By "shallow copying" it means the content of the dictionary is not copied by value, but just creating a new reference.
>>> a = {1: [1,2,3]}
>>> b = a.copy()
>>> a, b
({1: [1, 2, 3]}, {1: [1, 2, 3]})
>>> a[1].append(4)
>>> a, b
({1: [1, 2, 3, 4]}, {1: [1, 2, 3, 4]})
In contrast, a deep copy will copy all contents by value.
>>> import copy
>>> c = copy.deepcopy(a)
>>> a, c
({1: [1, 2, 3, 4]}, {1: [1, 2, 3, 4]})
>>> a[1].append(5)
>>> a, c
({1: [1, 2, 3, 4, 5]}, {1: [1, 2, 3, 4]})
So:
b = a: Reference assignment, Make a and b points to the same object.
b = a.copy(): Shallow copying, a and b will become two isolated objects, but their contents still share the same reference
b = copy.deepcopy(a): Deep copying, a and b's structure and content become completely isolated.
Take this example:
original = dict(a=1, b=2, c=dict(d=4, e=5))
new = original.copy()
Now let's change a value in the 'shallow' (first) level:
new['a'] = 10
# new = {'a': 10, 'b': 2, 'c': {'d': 4, 'e': 5}}
# original = {'a': 1, 'b': 2, 'c': {'d': 4, 'e': 5}}
# no change in original, since ['a'] is an immutable integer
Now let's change a value one level deeper:
new['c']['d'] = 40
# new = {'a': 10, 'b': 2, 'c': {'d': 40, 'e': 5}}
# original = {'a': 1, 'b': 2, 'c': {'d': 40, 'e': 5}}
# new['c'] points to the same original['d'] mutable dictionary, so it will be changed
It's not a matter of deep copy or shallow copy, none of what you're doing is deep copy.
Here:
>>> new = original
you're creating a new reference to the the list/dict referenced by original.
while here:
>>> new = original.copy()
>>> # or
>>> new = list(original) # dict(original)

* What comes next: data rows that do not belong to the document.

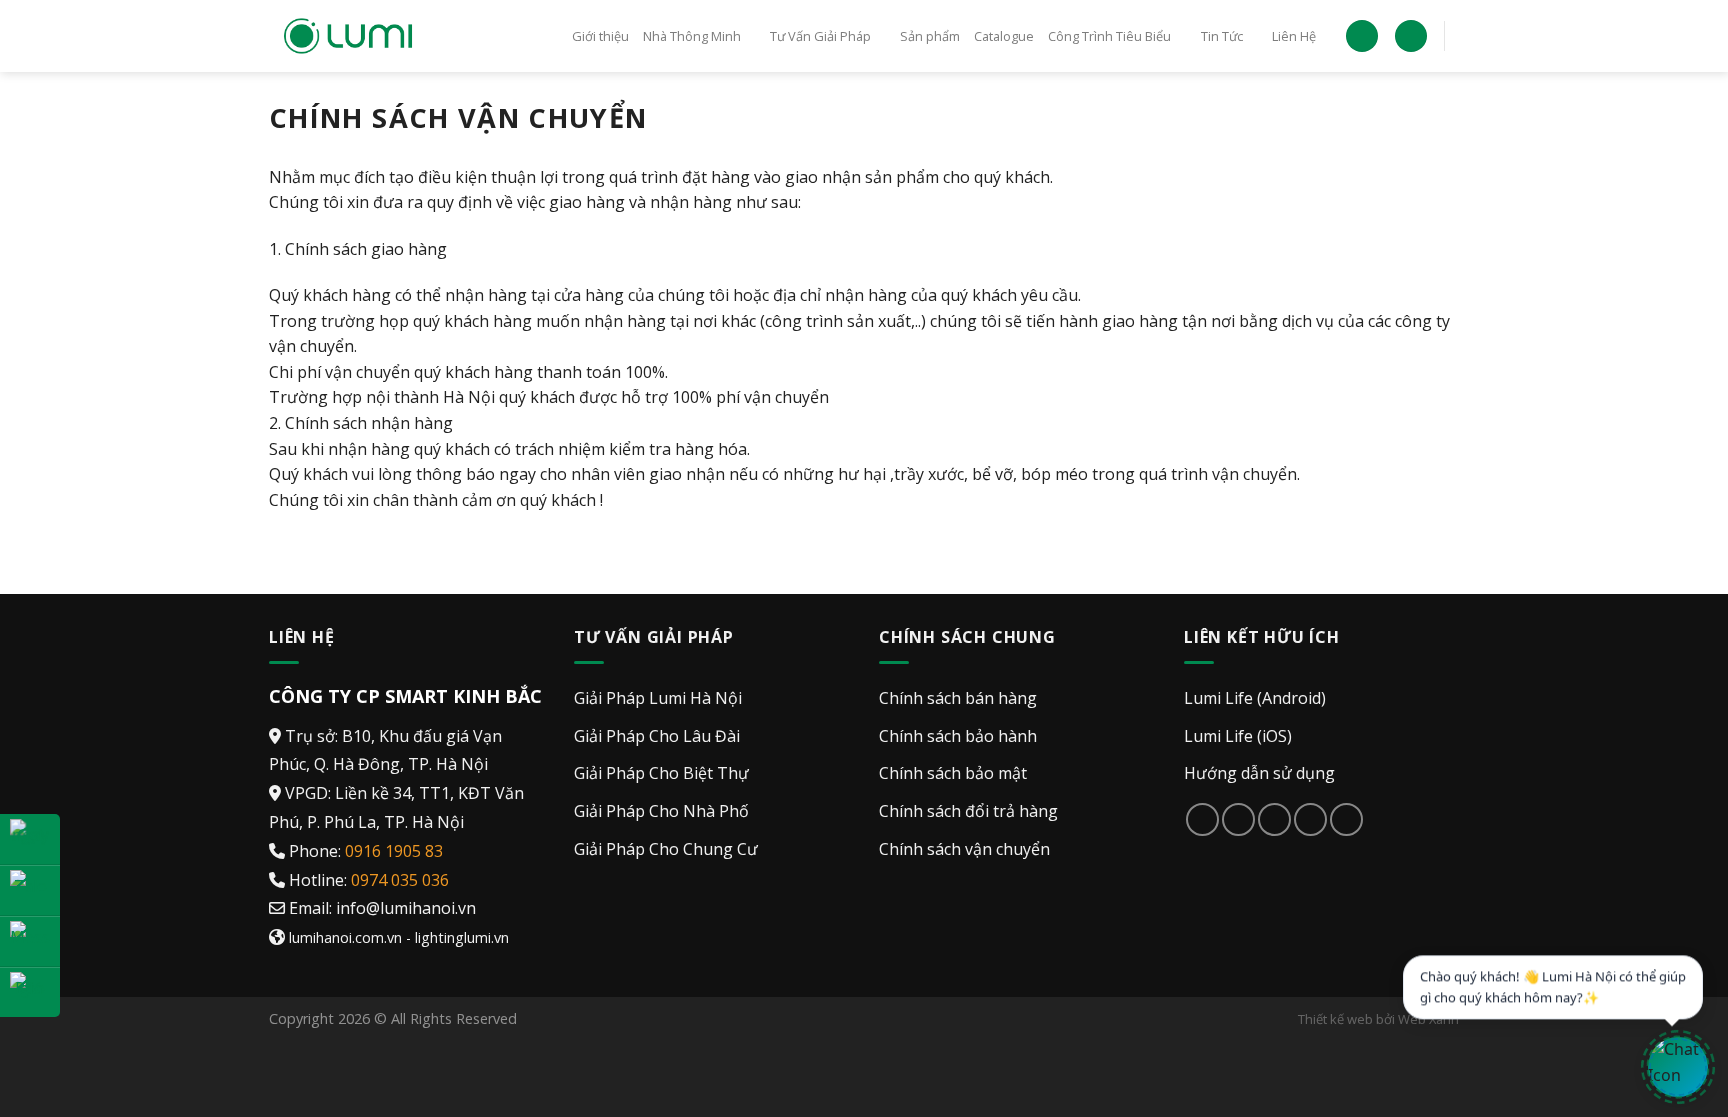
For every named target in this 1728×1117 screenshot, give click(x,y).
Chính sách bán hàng (958, 698)
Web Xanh (1428, 1019)
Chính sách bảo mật (953, 773)
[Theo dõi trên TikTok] (1238, 819)
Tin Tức (1222, 36)
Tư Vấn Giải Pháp (820, 36)
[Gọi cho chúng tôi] (1310, 819)
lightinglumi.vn (462, 937)
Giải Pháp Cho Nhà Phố (661, 811)
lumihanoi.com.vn (345, 937)
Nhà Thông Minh (692, 36)
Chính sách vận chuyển (964, 849)
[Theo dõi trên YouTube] (1346, 819)
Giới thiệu (600, 36)
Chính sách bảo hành (958, 736)
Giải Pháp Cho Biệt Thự (661, 773)
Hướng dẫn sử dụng (1259, 773)
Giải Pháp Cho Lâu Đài (657, 736)
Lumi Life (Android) (1255, 698)
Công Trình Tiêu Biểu (1109, 36)
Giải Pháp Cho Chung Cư (666, 849)
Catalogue (1004, 36)
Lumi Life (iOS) (1238, 736)
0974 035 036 (400, 880)
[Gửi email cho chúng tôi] (1274, 819)
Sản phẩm (930, 36)
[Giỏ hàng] (1362, 36)
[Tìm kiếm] (1411, 36)
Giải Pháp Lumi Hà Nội (658, 698)
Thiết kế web (1335, 1019)
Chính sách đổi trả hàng (968, 811)
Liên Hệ (1294, 36)
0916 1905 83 (394, 851)
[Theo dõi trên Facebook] (1202, 819)
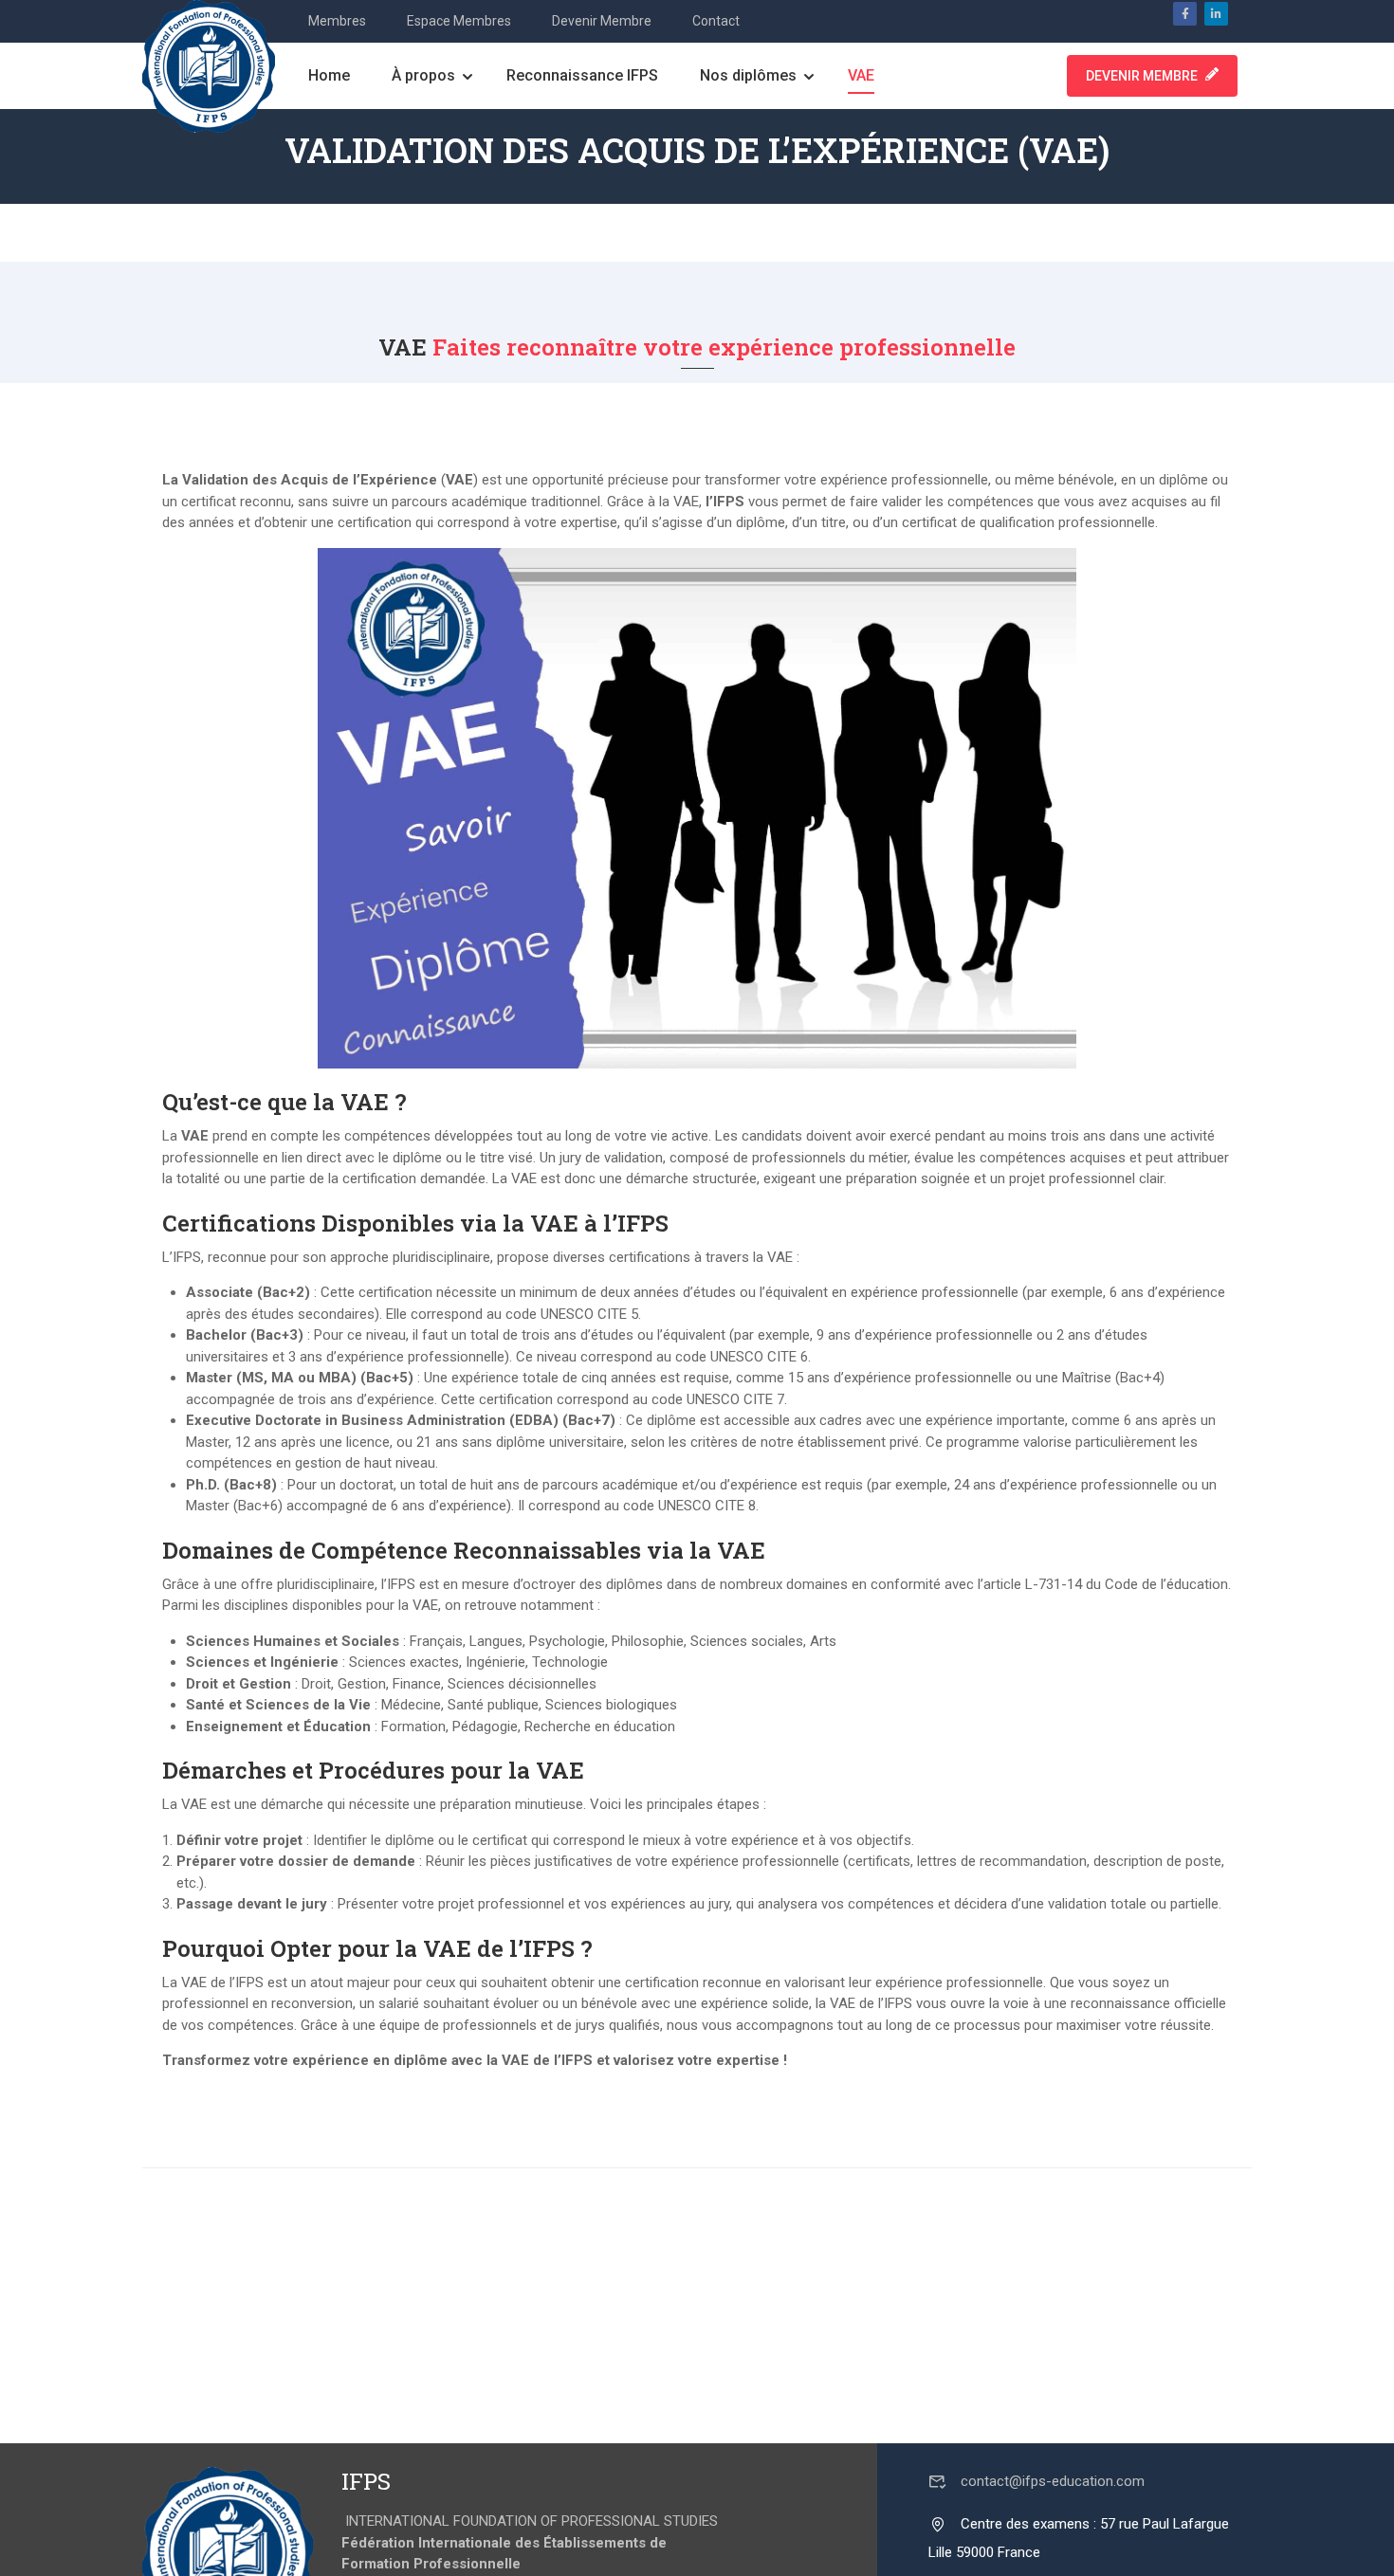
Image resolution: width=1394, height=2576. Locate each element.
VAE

you're creating a new list/dict which is filled with a copy of the references of objects contained in the original container.
Adding to kennytm's answer. When you do a shallow copy parent.copy() a new dictionary is created with same keys,but the values are not copied they are referenced.If you add a new value to parent_copy it won't effect parent because parent_copy is a new dictionary not reference.
parent = {1: [1,2,3]}
parent_copy = parent.copy()
parent_reference = parent
print id(parent),id(parent_copy),id(parent_reference)
#140690938288400 140690938290536 140690938288400
print id(parent[1]),id(parent_copy[1]),id(parent_reference[1])
#140690938137128 140690938137128 140690938137128
parent_copy[1].append(4)
parent_copy[2] = ['new']
print parent, parent_copy, parent_reference
#{1: [1, 2, 3, 4]} {1: [1, 2, 3, 4], 2: ['new']} {1: [1, 2, 3, 4]}
The hash(id) value of parent[1], parent_copy[1] are identical which implies [1,2,3] of parent[1] and parent_copy[1] stored at id 140690938288400.
But hash of parent and parent_copy are different which implies
They are different dictionaries and parent_copy is a new dictionary having values reference to values of parent
"new" and "original" are different dicts, that's why you can update just one of them.. The items are shallow-copied, not the dict itself.
In your second part, you should use new = original.copy()
.copy and = are different things.
Contents are shallow copied.
So if the original dict contains a list or another dictionary, modifying one them in the original or its shallow copy will modify them (the list or the dict) in the other.